In Fig. 4, it can be inferred that GGM and GF, who are not genotyped, both carry the haplotype shared by R1-R3 and P1-P2. In general, a haplotype can be imputed into an untyped proband if two genotyped relatives share a long haplotype IBD and the genealogy indicates that the path of IBD sharing goes through the proband. Standard conditions for that are:
One of the chip-typed relatives is a descendant, preferably a child or a grandchild.
With some exceptions (see 3), the other chip-typed relative should not be a descendant. Unless the mate of the proband is chip-typed, this relative is preferably substantially more closely related to the proband than the mate.
The other genotyped relative could also be a descendant if either the mate of the proband is genotyped, or the two chip-typed descendants are from different mates (e.g. half-sibs).
Condition 1 is required because one could only reliably deduce an untyped proband carry a haplotype if a descendant inherited it. Conditions 2 and 3 ensure that the chance that the shared haplotype was transmitted to the descendant through the mate instead of the proband is small. If the descendant is a grandchild, in addition to the mate of the proband, data are needed to show that the sharing of the haplotype did not go through the other two grandparents instead.
Condition 1 is often the limiting factor. As indicated in Table 1, for untyped probands, the average number chip-typed relatives expected to share the paternal/maternal chromosome IBD exceeds 15. By contrast, for the un-typed probands born at or after 1900, the expected number of typed descendants carrying the paternal/maternal allele IBD is only 0.082. We define the legacy coefficient of an individual as the probability that the paternal/maternal haplotype is transmitted to at least one typed child or grandchild. For example, the legacy coefficient is 0.5 if exactly one child of the proband is chip-typed, and 0.25 if exactly one grandchild is typed (Supplementary Methods). The legacy coefficient, with some discount, should be about the probability that the paternal/maternal haplotype of an untyped proband can be imputed.

> **Dataset extract**
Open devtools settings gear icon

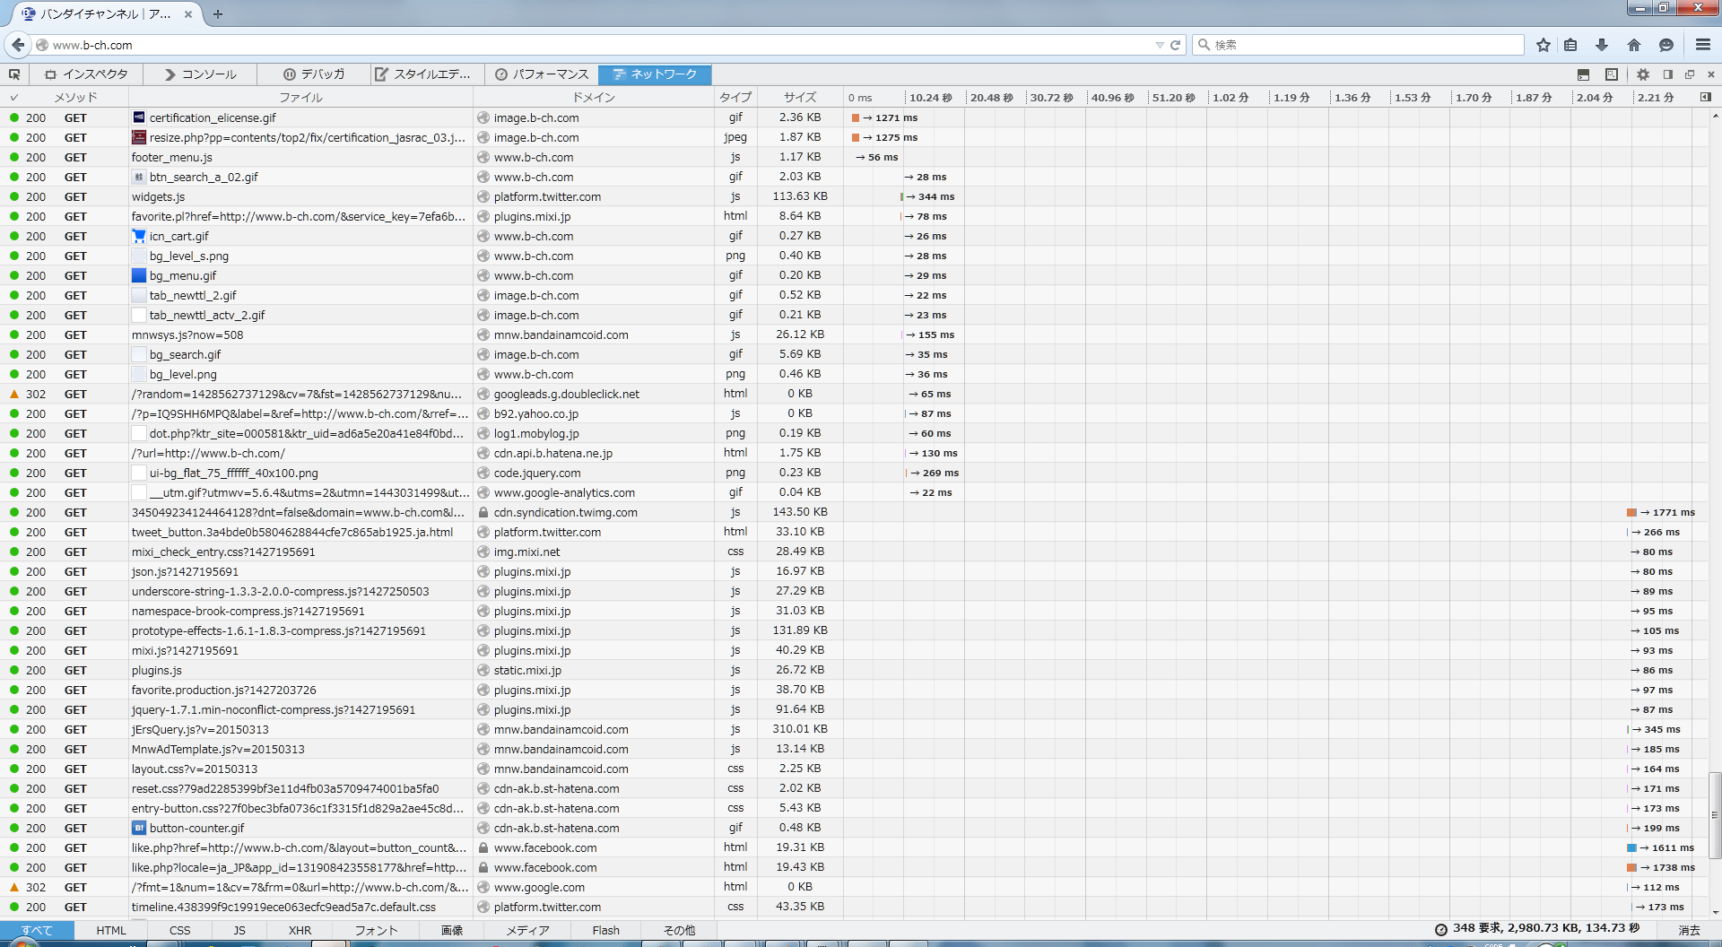pyautogui.click(x=1643, y=74)
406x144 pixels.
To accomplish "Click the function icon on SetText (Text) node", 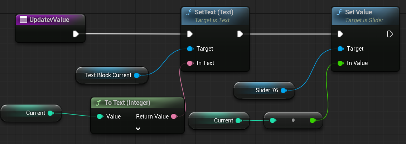I will pyautogui.click(x=189, y=12).
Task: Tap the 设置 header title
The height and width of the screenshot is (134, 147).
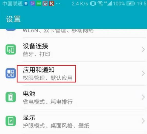Action: pos(13,19)
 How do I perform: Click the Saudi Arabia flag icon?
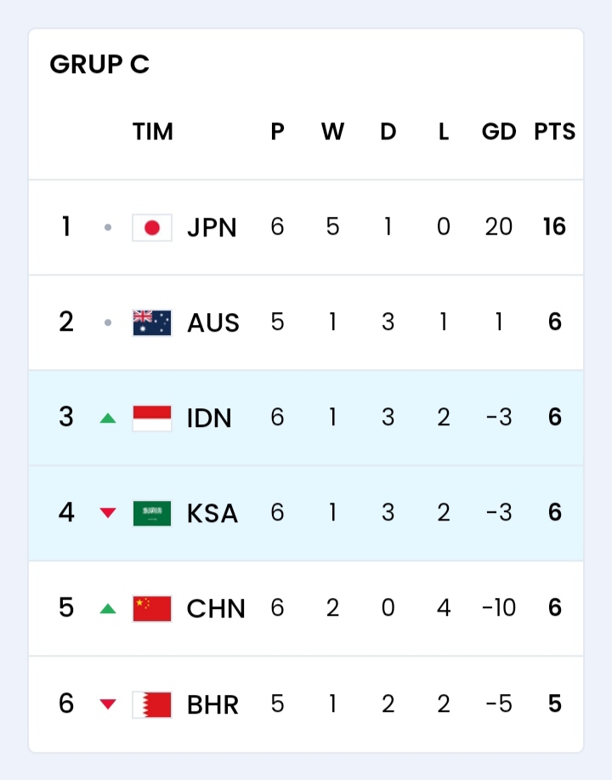(x=152, y=514)
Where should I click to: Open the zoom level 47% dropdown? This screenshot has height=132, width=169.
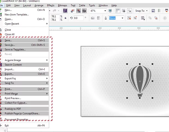point(105,11)
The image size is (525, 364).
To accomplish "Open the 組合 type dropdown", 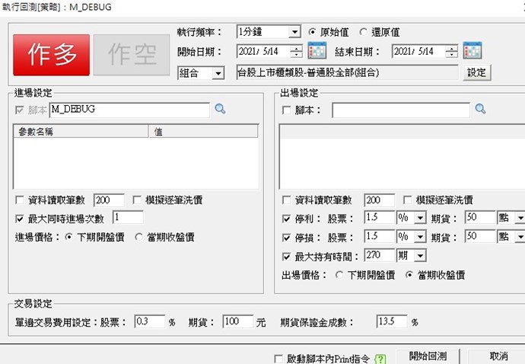I will click(x=218, y=73).
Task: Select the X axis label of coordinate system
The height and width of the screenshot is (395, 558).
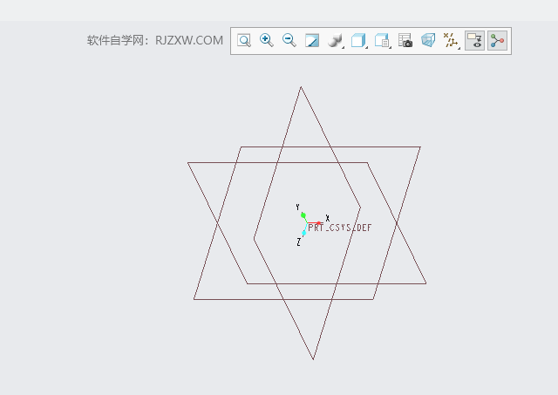Action: click(328, 218)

> **Work request 1**
Reproduce the part of the text on haplotype imputation from "In Fig. 4, it" up to and including "than the mate.".
> **Work request 2**
In the text on haplotype imputation, what is the legacy coefficient when exactly one grandchild of the proband is chip-typed?
The records come from a different source than the text on haplotype imputation.

> **Expected answer 1**
In Fig. 4, it can be inferred that GGM and GF, who are not genotyped, both carry the haplotype shared by R1-R3 and P1-P2. In general, a haplotype can be imputed into an untyped proband if two genotyped relatives share a long haplotype IBD and the genealogy indicates that the path of IBD sharing goes through the proband. Standard conditions for that are:
One of the chip-typed relatives is a descendant, preferably a child or a grandchild.
With some exceptions (see 3), the other chip-typed relative should not be a descendant. Unless the mate of the proband is chip-typed, this relative is preferably substantially more closely related to the proband than the mate.

> **Expected answer 2**
0.25